### Problem to work on
Exactly the lines from the opening of the data through the line containing "Minimize the AIDA64" should be reproduced, please, with nothing added.

### Extracted entries

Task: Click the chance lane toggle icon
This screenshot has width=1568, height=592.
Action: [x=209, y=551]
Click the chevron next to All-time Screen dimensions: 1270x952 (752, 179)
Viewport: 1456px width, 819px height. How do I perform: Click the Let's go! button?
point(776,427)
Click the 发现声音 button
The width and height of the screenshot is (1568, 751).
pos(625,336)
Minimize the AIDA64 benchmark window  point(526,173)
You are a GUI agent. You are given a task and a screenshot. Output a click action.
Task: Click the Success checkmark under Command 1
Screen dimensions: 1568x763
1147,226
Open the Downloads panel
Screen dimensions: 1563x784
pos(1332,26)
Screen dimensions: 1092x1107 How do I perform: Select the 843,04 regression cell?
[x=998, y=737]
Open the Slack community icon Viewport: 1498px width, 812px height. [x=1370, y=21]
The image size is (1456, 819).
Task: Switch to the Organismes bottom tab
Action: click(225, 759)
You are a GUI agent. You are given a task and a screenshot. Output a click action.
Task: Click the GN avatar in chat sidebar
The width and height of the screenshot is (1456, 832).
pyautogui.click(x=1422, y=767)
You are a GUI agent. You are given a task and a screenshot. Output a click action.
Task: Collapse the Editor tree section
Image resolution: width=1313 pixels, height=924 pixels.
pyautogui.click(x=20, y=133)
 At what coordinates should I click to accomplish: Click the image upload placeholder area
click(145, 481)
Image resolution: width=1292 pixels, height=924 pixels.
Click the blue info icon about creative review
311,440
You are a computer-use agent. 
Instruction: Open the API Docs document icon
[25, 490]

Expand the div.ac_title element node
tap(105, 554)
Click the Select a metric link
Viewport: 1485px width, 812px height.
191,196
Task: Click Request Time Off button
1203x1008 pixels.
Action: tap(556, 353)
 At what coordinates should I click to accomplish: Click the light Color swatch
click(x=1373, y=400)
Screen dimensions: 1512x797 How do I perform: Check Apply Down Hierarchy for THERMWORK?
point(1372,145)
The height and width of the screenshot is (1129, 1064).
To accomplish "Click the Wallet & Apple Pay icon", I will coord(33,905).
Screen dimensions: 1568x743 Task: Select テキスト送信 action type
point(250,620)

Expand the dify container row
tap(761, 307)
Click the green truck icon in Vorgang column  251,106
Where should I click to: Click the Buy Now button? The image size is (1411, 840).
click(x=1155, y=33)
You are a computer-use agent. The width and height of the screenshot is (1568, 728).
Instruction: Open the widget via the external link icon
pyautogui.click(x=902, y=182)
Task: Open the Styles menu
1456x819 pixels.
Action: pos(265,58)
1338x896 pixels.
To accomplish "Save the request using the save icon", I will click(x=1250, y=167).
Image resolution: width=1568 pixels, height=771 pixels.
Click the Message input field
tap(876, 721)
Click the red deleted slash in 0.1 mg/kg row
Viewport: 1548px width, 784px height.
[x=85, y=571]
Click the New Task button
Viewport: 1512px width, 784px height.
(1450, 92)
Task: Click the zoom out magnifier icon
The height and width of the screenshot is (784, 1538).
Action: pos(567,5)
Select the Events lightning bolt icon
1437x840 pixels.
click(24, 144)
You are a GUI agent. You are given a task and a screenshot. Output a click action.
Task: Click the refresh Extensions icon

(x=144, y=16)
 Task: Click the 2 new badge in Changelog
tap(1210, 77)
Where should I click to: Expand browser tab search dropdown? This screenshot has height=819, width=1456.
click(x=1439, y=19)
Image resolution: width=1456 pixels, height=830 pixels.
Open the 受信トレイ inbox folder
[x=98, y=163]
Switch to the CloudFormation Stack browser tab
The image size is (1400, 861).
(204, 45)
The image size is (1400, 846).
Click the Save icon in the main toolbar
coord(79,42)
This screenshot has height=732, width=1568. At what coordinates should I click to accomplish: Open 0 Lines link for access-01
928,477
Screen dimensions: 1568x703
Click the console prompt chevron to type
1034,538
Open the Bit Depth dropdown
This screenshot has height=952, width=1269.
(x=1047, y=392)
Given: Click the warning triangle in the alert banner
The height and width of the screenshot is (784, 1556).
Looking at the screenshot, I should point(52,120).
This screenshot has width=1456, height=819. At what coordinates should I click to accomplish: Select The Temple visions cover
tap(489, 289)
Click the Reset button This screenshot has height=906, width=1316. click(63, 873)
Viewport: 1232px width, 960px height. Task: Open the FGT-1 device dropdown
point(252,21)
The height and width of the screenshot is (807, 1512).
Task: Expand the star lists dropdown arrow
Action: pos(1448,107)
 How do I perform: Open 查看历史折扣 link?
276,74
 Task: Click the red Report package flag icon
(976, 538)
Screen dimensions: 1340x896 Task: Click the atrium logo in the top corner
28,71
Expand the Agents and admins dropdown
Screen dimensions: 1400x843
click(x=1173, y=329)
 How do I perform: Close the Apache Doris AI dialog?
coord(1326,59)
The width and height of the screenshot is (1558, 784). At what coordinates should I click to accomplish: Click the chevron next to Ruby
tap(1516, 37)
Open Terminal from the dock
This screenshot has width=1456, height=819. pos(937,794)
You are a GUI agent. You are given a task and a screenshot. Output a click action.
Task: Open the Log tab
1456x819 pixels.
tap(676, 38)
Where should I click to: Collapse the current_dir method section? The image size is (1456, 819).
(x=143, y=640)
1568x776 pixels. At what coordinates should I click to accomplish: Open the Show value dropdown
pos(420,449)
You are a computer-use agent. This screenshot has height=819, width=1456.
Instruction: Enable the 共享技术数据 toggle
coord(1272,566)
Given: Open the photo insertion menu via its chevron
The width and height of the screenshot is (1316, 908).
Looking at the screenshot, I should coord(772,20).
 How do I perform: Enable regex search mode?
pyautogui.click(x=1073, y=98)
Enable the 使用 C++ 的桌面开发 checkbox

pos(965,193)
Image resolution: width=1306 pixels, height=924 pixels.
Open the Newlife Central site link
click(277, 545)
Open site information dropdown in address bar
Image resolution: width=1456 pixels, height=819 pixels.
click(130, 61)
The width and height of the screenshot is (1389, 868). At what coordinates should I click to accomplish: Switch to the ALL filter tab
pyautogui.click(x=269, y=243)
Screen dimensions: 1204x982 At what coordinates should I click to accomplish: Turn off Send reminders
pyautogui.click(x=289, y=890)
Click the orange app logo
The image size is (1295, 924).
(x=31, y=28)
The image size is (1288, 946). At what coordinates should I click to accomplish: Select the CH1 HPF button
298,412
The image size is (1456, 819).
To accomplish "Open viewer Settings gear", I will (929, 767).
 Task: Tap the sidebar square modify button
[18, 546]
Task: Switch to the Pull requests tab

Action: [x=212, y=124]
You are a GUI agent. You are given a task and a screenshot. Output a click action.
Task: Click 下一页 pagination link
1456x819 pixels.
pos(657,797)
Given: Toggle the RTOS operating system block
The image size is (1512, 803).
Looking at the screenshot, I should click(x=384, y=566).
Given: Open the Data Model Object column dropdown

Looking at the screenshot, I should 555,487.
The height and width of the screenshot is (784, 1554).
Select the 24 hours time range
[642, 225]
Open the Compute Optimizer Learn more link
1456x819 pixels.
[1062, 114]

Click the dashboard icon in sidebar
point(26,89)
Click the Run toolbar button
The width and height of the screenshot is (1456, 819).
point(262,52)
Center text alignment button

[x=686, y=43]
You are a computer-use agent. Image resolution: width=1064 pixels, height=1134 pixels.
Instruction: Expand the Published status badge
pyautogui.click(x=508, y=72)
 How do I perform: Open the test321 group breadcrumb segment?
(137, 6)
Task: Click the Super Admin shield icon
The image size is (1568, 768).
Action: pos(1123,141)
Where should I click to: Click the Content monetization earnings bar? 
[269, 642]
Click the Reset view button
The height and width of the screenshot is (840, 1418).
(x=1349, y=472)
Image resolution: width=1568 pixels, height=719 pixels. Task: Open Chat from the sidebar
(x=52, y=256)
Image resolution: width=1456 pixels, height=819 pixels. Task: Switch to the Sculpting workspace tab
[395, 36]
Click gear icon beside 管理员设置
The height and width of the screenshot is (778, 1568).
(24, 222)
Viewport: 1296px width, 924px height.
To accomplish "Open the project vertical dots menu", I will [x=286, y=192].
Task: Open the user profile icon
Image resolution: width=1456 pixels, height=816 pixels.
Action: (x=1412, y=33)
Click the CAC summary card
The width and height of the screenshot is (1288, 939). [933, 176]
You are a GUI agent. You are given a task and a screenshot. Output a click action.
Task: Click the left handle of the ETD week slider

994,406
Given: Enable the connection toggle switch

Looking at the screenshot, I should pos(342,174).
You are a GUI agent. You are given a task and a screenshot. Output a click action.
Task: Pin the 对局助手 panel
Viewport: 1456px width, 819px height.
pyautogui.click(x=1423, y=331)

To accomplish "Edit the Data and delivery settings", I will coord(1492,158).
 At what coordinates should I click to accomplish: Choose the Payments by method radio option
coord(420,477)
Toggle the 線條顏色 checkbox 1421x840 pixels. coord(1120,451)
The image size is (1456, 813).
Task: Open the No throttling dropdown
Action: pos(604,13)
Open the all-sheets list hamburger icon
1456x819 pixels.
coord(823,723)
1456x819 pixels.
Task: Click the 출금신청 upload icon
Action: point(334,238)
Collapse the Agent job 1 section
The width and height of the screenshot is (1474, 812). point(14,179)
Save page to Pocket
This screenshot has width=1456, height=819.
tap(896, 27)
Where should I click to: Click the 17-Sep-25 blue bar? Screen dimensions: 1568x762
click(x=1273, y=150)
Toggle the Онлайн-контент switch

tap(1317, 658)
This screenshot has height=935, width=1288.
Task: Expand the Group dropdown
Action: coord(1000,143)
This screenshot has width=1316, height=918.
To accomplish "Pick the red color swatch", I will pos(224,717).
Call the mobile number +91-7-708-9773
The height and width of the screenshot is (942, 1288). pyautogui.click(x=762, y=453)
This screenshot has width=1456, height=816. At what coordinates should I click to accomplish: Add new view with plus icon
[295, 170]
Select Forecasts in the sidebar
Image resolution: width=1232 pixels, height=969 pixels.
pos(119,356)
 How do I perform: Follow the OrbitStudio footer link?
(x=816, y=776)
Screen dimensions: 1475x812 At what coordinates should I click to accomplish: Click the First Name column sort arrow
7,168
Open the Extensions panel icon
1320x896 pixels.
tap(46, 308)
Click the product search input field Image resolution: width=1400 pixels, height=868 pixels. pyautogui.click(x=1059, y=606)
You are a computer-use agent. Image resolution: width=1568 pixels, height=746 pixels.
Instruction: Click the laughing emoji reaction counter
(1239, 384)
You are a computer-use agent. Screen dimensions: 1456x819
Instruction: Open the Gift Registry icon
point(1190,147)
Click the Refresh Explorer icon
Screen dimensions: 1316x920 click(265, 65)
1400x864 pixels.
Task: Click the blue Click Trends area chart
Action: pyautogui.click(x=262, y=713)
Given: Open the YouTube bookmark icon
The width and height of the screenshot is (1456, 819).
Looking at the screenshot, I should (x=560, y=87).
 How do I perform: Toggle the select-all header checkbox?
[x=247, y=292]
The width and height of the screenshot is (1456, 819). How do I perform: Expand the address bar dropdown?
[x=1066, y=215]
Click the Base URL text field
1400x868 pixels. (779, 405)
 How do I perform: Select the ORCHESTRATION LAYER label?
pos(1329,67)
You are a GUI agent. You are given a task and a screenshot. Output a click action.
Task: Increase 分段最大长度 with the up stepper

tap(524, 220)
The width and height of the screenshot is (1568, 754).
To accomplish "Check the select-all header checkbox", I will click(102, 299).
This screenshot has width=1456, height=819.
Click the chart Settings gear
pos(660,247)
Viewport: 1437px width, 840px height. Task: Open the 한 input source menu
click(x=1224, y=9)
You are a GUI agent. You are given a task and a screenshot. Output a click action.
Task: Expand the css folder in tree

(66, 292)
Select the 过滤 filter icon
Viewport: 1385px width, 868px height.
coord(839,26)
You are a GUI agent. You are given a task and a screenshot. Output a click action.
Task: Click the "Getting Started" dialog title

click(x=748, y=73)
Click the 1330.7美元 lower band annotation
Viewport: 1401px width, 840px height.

### Exercise result
Task: Click the chance lane toggle icon
This screenshot has width=1568, height=592.
Action: [x=209, y=551]
Click the chevron next to All-time Screen dimensions: 1270x952 (752, 179)
Viewport: 1456px width, 819px height. How do I perform: Click the Let's go! button?
point(776,427)
Click the 发现声音 button
The width and height of the screenshot is (1568, 751).
pos(625,336)
Minimize the AIDA64 benchmark window  point(526,173)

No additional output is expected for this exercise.